Experience in Catalonia indicates that rent caps can be counterproductive

Property for rent | Photo: Efe

| Palma |

Research by professors Sergio Nasarre and Santiago Ariste of the UNESCO Chair on the Right of Housing at the Rovira i Virgili University in Tarragona concludes that setting maximum rents reduces the availability of rental accommodation and distorts the market.

The analysis was commissioned by the Balearic Government, which is opposed to implementing rent caps. The government has argued, as have others, that applying caps leads to a reduction in availability. The report recommends incentivising landlords and developers to increase the housing supply, which is what the government has been advocating.

Nasarre and Ariste's research was based on a comparative study of the rental markets in the Balearics and Catalonia.
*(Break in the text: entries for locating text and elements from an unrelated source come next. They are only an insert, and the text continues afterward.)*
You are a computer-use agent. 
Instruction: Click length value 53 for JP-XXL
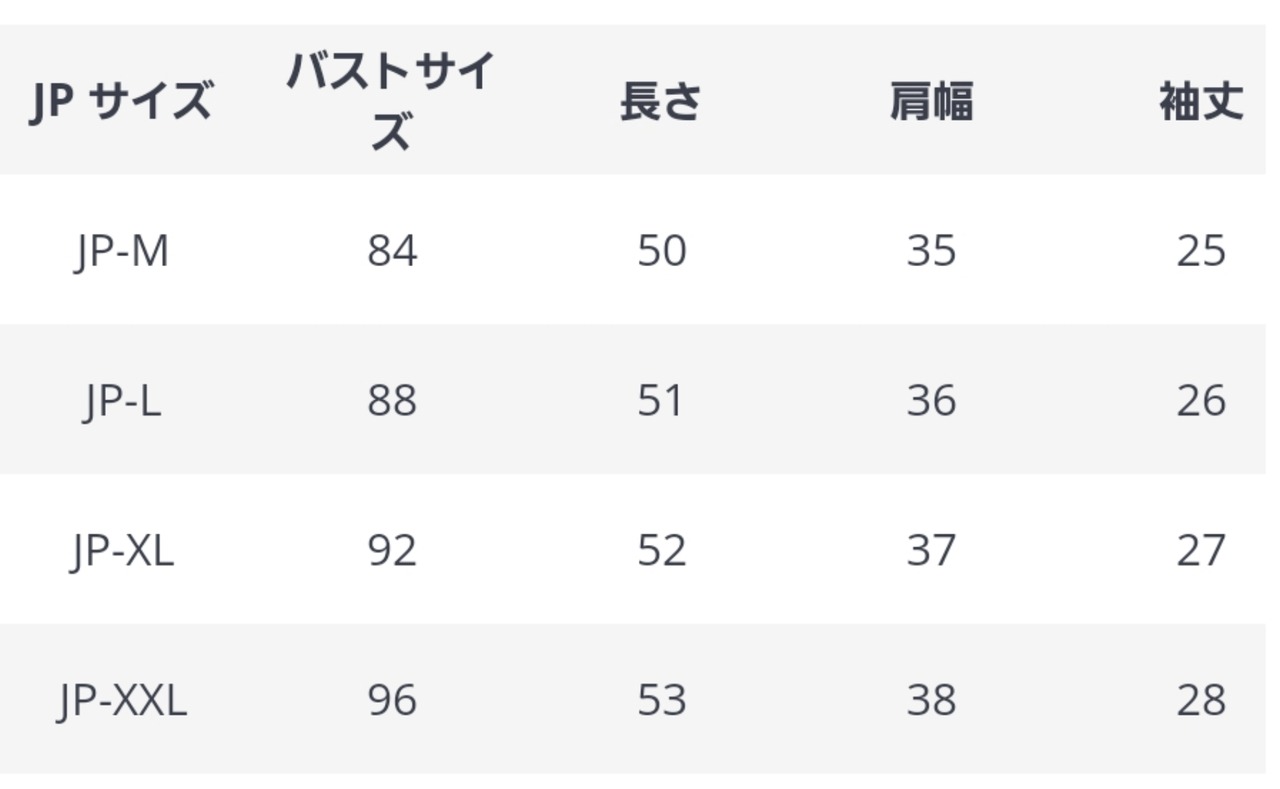click(662, 700)
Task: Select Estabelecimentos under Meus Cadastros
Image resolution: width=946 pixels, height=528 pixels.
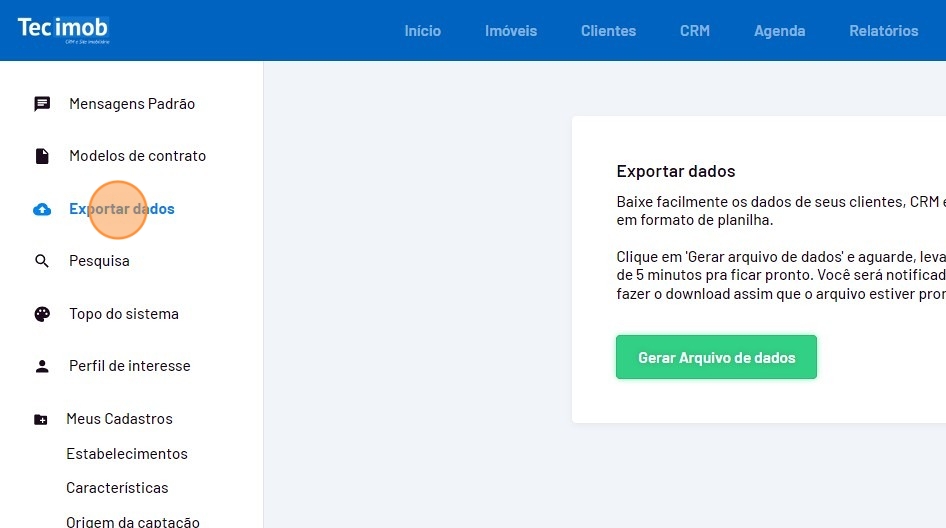Action: tap(127, 454)
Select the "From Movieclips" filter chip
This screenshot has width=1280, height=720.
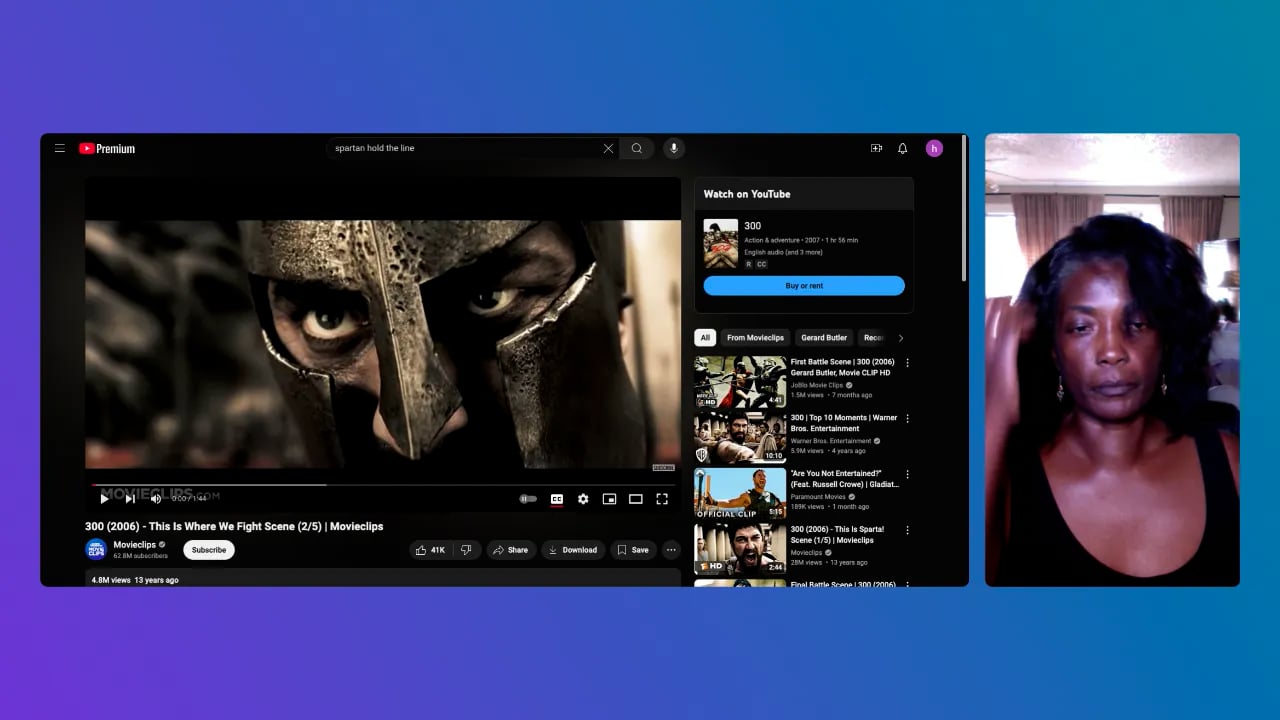click(x=755, y=338)
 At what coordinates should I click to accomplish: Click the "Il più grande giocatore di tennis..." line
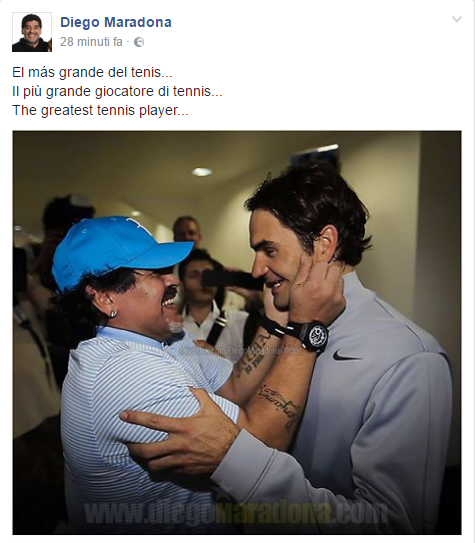(x=117, y=91)
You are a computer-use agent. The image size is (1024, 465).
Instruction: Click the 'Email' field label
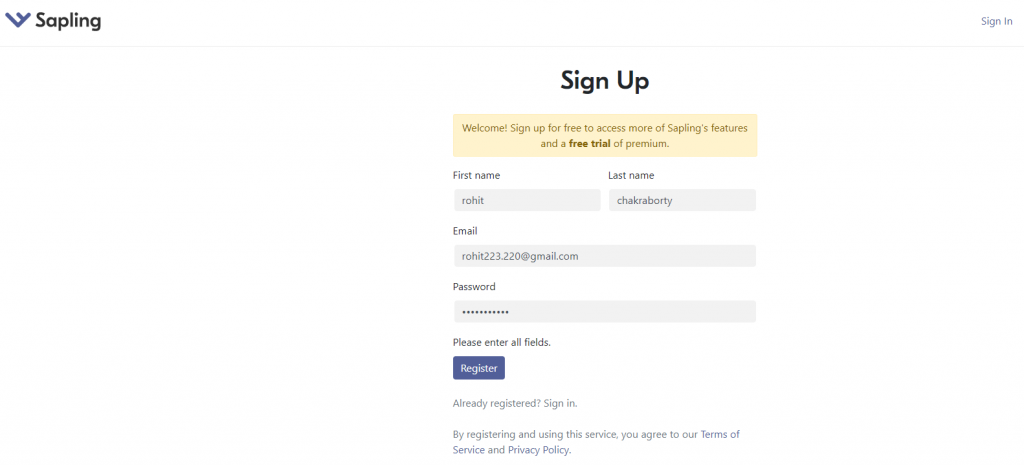pos(465,231)
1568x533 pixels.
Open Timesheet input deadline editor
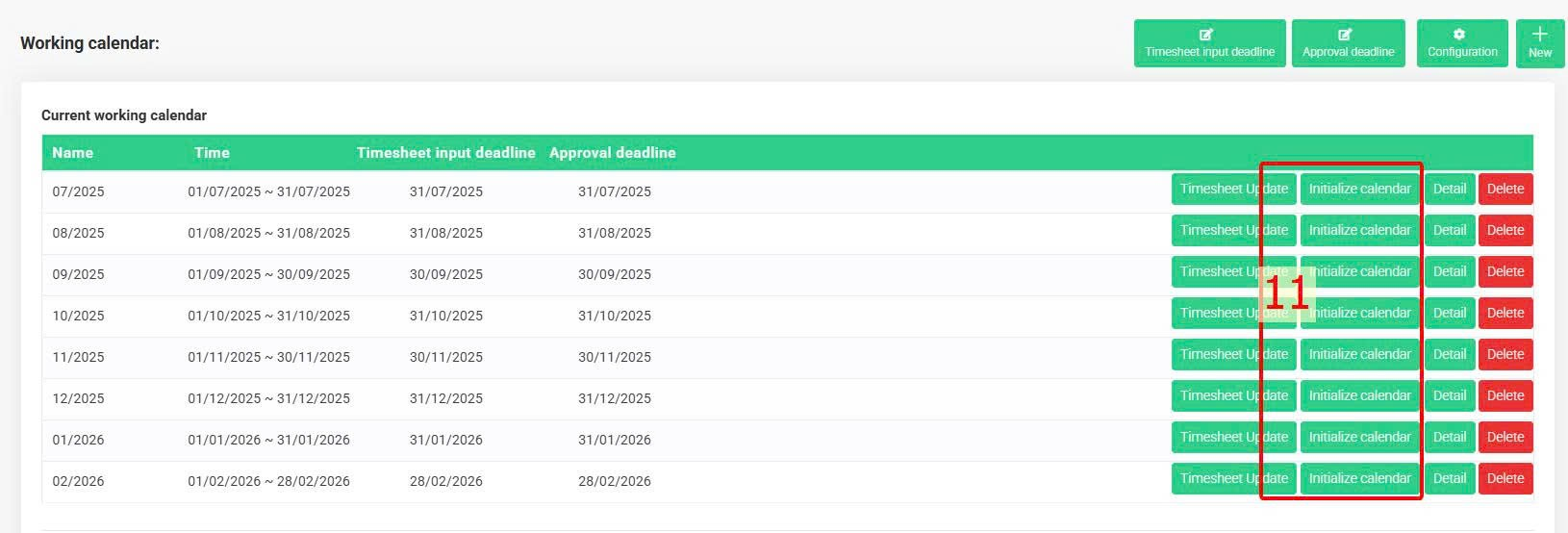(1209, 43)
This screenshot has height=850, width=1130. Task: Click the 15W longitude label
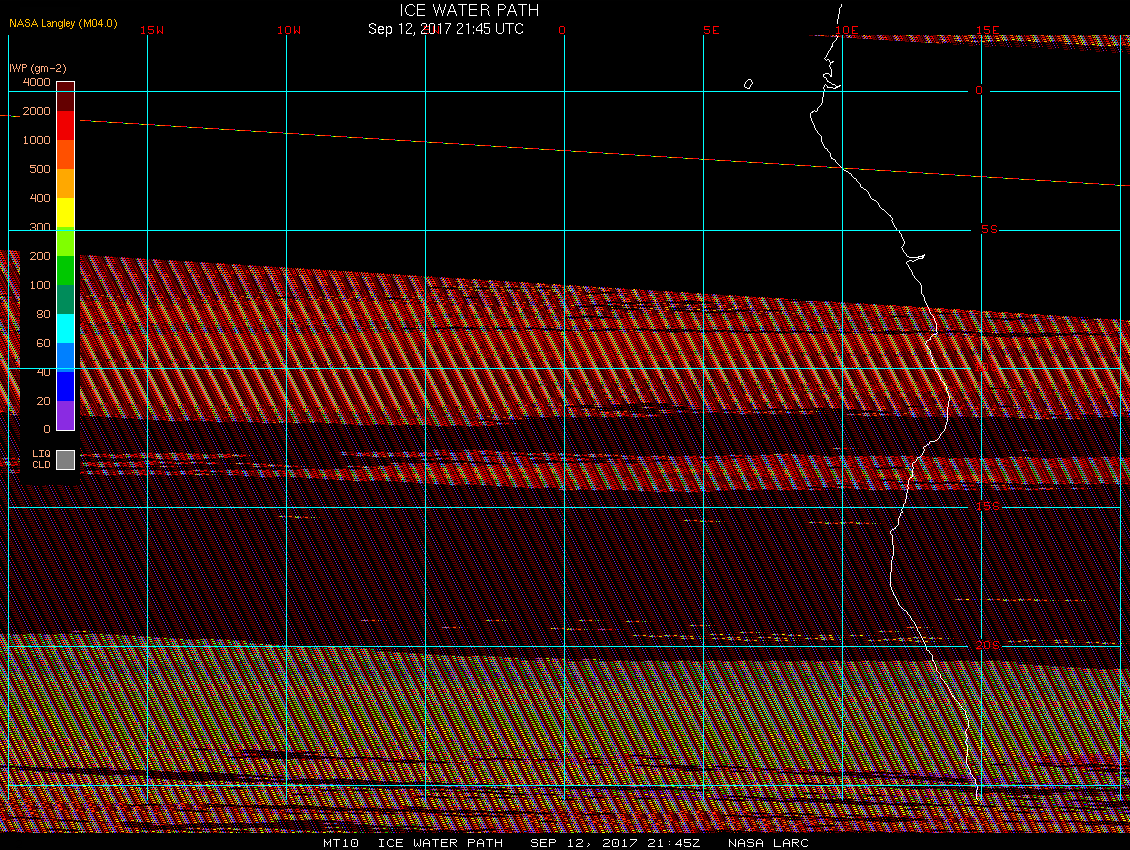pyautogui.click(x=152, y=30)
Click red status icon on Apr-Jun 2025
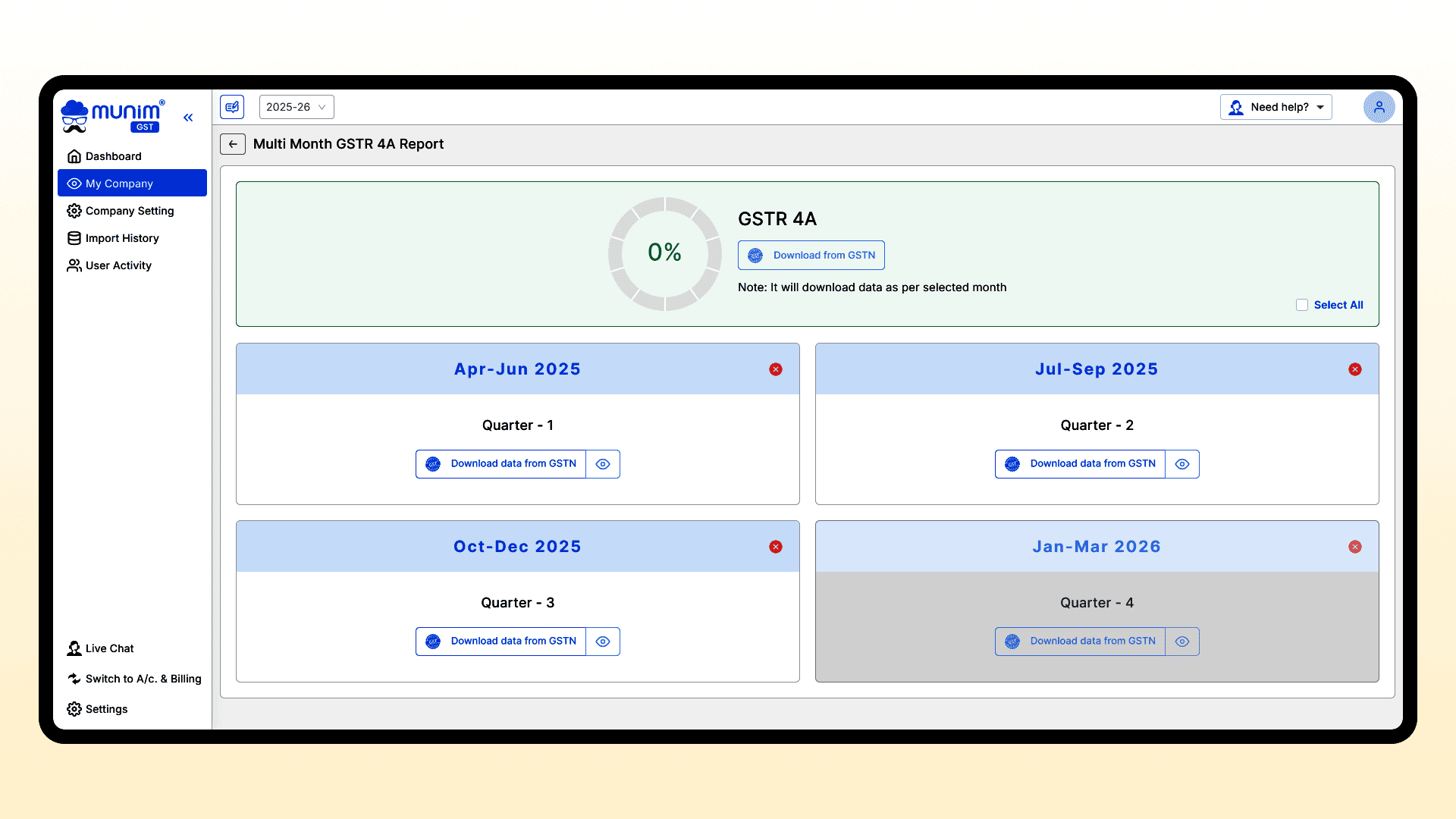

Rent caps have been implemented in Catalonia in areas of high demand.

According to their findings, rent controls have had counterproductive effects on supply, reducing the availability of rental accommodation while encouraging options such as seasonal contracts, tourist letting, and renting by the room.

They warn that the experience of setting rent caps in Catalonia, as well as recent measures in several Spanish cities and various countries, has resulted in decreased residential mobility, withdrawal of properties from the market, reduced quality, and other adverse effects. "The Catalan experience confirms that price controls do not address the underlying causes of housing pressure but, in some cases, can intensify them."